Messerschmitts galore: Duxford’s incomparable Bf 109G-2 10639 G-USTV meets examples of the company’s Fritz Fend-designed microcar during a Messerschmitt Owners’ Club rally at the Cambridgeshire airfield on May 23, 1993.
Battle of Britain Memorial Flight Dakota ZA947 returning from a successful test flight following maintenance and modification work by Air Atlantique at Coventry. This was its last appearance in its Royal Aircraft Establishment “Raspberry Ripple” colour scheme, albeit with the attractive addition of silver-doped control surfaces: it is now at Marham being camouflaged.
Kermit Weeks’s recently-restored Grumman FM-2 Wildcat on its way to April’s Sun’n’Fun Fly-in at Lakeland, Florida, where it won the Reserve Grand Champion award.
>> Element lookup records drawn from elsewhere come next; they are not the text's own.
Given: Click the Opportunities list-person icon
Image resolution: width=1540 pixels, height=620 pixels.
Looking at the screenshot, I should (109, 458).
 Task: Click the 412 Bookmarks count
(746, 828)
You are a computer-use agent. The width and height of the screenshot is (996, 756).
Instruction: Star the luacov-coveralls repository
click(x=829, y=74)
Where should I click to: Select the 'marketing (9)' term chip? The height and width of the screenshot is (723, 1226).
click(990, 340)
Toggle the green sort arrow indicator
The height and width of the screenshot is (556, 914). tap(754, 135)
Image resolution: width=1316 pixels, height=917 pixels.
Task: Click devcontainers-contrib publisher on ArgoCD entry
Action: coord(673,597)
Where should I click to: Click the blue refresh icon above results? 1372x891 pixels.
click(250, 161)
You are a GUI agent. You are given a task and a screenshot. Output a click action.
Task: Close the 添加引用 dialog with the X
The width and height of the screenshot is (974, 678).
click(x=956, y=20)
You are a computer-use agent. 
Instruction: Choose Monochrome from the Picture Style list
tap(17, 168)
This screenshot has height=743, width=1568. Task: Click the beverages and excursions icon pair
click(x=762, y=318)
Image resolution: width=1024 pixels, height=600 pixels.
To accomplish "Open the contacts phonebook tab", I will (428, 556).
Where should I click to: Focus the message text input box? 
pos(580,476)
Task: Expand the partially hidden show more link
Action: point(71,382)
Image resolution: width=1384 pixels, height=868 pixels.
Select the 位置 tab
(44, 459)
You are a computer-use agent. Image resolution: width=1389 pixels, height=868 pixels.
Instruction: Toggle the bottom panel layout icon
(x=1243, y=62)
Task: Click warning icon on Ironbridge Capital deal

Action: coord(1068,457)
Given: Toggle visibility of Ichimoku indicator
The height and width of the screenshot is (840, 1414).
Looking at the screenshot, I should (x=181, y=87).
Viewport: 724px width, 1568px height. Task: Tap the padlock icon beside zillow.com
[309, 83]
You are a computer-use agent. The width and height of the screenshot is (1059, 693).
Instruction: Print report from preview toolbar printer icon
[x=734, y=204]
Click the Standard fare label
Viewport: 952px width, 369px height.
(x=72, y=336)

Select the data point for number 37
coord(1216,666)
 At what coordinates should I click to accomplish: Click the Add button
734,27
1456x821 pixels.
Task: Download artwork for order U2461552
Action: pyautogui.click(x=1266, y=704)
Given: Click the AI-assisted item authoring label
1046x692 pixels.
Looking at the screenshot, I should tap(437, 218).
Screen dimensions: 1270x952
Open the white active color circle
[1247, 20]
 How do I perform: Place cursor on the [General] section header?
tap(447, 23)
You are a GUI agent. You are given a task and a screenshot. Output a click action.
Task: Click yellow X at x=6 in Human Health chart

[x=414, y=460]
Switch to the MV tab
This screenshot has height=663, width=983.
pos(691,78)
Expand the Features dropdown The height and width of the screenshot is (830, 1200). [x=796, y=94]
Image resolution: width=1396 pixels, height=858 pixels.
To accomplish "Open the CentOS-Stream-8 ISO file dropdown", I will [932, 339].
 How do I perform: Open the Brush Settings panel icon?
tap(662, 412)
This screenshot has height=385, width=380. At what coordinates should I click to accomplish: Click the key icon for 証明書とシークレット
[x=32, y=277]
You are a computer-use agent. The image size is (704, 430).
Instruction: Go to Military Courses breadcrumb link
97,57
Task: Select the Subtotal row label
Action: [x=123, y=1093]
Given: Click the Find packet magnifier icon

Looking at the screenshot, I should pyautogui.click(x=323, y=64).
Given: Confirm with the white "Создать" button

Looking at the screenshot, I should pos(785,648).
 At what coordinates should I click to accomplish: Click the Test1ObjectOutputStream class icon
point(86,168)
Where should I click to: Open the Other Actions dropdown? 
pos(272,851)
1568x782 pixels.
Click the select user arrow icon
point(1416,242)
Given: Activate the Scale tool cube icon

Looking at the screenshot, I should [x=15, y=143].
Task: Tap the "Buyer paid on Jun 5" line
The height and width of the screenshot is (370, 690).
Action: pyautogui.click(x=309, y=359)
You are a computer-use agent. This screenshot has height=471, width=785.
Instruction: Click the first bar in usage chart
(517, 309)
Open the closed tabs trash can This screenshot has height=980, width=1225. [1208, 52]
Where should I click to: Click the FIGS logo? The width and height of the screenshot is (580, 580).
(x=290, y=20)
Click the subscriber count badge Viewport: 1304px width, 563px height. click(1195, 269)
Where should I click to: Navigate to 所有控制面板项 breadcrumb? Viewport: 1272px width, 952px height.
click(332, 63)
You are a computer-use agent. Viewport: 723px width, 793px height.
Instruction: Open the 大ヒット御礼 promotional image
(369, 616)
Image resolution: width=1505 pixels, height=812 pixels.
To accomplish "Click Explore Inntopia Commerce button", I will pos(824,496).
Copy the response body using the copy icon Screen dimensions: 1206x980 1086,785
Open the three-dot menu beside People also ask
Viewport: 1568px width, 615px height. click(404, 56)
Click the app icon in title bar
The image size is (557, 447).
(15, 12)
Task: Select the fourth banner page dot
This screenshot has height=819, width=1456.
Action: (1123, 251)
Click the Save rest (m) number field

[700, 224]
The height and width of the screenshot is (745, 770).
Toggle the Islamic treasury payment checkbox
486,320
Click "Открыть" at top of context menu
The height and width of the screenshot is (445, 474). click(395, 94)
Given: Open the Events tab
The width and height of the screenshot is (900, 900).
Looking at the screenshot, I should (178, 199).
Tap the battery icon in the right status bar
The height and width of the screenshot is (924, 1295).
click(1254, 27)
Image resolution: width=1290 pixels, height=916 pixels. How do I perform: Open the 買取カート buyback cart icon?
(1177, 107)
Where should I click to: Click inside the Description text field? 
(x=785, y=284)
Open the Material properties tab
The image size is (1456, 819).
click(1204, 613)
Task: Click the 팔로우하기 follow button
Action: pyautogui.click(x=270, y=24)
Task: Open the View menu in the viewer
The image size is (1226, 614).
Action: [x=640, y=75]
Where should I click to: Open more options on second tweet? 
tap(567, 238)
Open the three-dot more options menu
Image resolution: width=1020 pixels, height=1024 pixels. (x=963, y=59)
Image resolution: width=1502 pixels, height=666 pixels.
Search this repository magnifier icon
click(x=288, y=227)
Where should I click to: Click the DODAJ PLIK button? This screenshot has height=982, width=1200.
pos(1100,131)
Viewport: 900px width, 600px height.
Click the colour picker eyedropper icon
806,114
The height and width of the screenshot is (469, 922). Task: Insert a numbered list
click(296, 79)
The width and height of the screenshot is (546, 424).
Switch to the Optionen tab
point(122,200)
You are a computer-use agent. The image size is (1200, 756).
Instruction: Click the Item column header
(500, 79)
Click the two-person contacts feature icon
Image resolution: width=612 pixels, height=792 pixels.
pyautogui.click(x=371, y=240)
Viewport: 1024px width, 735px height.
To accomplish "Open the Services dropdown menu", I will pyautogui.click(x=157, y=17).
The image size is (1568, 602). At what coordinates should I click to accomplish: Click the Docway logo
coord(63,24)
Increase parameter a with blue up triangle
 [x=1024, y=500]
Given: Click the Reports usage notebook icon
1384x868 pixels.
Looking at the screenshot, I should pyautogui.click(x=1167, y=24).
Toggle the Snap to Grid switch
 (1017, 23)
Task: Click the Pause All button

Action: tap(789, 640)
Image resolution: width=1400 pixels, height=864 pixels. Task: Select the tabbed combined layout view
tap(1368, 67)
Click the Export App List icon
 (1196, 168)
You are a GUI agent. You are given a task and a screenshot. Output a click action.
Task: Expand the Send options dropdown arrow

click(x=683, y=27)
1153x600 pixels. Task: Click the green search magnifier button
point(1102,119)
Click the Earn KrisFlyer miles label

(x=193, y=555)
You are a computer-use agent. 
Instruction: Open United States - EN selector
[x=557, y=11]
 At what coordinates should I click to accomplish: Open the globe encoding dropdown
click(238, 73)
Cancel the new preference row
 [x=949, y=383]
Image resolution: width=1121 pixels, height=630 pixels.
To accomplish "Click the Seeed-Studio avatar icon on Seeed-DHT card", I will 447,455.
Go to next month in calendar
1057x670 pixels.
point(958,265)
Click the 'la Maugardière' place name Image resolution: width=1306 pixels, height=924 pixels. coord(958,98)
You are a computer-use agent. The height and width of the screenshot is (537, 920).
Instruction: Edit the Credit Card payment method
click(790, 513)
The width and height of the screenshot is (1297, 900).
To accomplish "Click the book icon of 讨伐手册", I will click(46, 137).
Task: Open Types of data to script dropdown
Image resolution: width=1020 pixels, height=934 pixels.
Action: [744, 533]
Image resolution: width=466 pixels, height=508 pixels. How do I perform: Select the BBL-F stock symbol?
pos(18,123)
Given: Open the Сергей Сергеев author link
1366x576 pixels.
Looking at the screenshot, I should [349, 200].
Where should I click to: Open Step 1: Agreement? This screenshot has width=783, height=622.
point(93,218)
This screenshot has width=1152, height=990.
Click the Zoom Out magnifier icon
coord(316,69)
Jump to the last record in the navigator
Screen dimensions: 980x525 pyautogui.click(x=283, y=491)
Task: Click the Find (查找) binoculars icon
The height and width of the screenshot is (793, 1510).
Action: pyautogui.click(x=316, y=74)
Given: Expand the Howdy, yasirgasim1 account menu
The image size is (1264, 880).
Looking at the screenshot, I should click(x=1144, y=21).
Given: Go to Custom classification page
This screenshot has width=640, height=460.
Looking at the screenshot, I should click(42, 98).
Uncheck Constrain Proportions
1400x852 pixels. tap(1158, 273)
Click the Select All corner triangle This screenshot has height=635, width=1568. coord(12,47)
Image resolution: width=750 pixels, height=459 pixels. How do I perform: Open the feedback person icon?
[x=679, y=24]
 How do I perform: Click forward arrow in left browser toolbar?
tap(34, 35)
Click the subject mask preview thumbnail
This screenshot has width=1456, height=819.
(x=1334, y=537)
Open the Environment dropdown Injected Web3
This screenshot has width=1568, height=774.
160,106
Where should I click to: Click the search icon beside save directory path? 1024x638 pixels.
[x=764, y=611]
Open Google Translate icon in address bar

The Weeks Air Museum, rebuilt after Hurricane Andrew, will soon be re-opening.
F-AZJM/44-73027, Dijon-based Flying Legend’s latest Mustang, made its debut at the Salis Collection airshow at La Ferte-Alais on May 29-30, 1993.
Spitfire IX MK732/G-HVDM made its first post-restoration flight at Lydd, Kent, on June 10, 1993. The aircraft is available for airshows and corporate functions in the UK care of Steve Atkins on 0860536950. With the loss of one Spitfire to a crash in 1992 and one to a fire in 1993, MK732 becomes the 41st Spitfire currently airworthy.
Following lengthy repair and rebuild, Mitsubishi Ki-46 “Dinah” 8484M has recently returned to the Aerospace Museum, Cosford, from the RAF Museum’s Reserve Collection and Storage Centre at Cardington. Tokyo-based Mitsubishi Heavy Industries was delighted to boost the restoration of the long-range reconnaissance aircraft with a large financial contribution.
The Salis Collection’s new Caudron G.III is nearing completion.
The UK’s sole surviving Short S.16 Scion G-AEZF needs a new home. Southend milkman Ray Jackson has been rebuilding it with the help of retired engineer George Hurst in a neighbour’s garage - but now the neighbour wants his garage back. Jackson is appealing to anyone in Essex who can provide space to house the 31ft fuselage, and to enable him to continue the rebuild - which is being tackled using photographs and sketches, since no manufacturer’s drawings have been found.
Hawker Hunter T.7 XL595, which crashed in the Peak District on June 11, 1993, killing owner and pilot Wallace Cubitt.
Hawker Hunter T.7 XL595, which crashed in the Peak District on June 11, 1993, killing owner and pilot Wallace Cubitt. Cubitt bought the aircraft from the MoD in 1991 and refurbished it at RAF Coltishall. It had recently joined the UKair display circuit.
Mignet Flying Flea “G-ADVU” / BAPC-211, newly completed by Ken Fern at Stoke-on-Trent, has been on static display at the Congleton garage of project sponsor Ian Burns, whose father built and flew one (unregistered) in the Thirties.